# Diagnosis Prediction Tool: ETL Notebook

## Overview

#### This notebook contains the python code to populate a database that contains tables: 1. diseases; 2. diagnosis_samples.  The data for these tables comes from a kaggle dataset containing close to 5,000 samples of symptoms and diagnosis.

* The diseases data comes from two csv files (symptom_Description.csv and symptom_precaution.csv) found at:  https://www.kaggle.com/datasets/itachi9604/disease-symptom-description-dataset

* The diagnosis_sample data comes from two csv files (dataset.csv and Symptom-severity.csv) found at:  https://www.kaggle.com/datasets/itachi9604/disease-symptom-description-dataset

In [None]:
import pandas as pd
from sqlalchemy import create_engine, inspect
from sqlalchemy import Column, Integer, String, Float, Boolean, ForeignKey, UniqueConstraint, ForeignKeyConstraint
from sqlalchemy_utils import database_exists, create_database
from sqlalchemy.ext.declarative import declarative_base
import config
import numpy as np


## Extract

* Each of the 4 csv files are loaded into dataframes
    * symptom_Description.csv to disease_desc_df
    * symptom_precaution.csv to disease_treat_df
    * dataset.csv to samples_df
    * Symptom-severity.csv to symp_sever_df

In [None]:
# Extract symptom_Description.csv to disease_desc_df
filename = '../Resources/symptom_Description.csv'
disease_desc_df = pd.read_csv(filename)

Information provided:

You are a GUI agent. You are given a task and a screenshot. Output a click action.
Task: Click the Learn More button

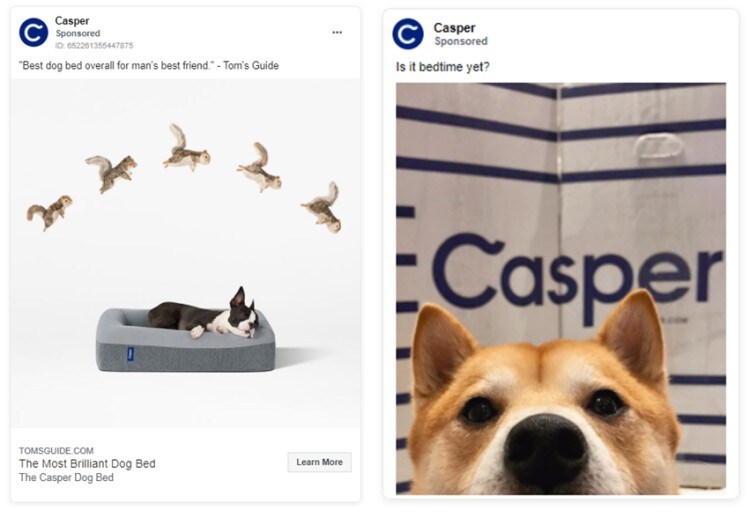point(319,462)
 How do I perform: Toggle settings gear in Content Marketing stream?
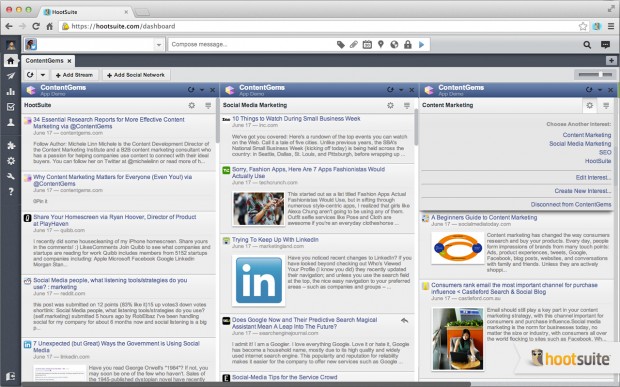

Brief 1: Copy the part of the ETL notebook between "#### This notebook" and "symptoms and diagnosis.", inclusive.
Brief 2: Summarize the ETL notebook in two sentences.

Task answer 1:
#### This notebook contains the python code to populate a database that contains tables: 1. diseases; 2. diagnosis_samples.  The data for these tables comes from a kaggle dataset containing close to 5,000 samples of symptoms and diagnosis.

Task answer 2: The notebook contains Python code to populate a database with a diseases table and a diagnosis_samples table, drawing on a Kaggle dataset of close to 5,000 samples of symptoms and diagnosis. Four csv files from that dataset are loaded into dataframes: two supply the diseases data, and two supply the diagnosis_sample data.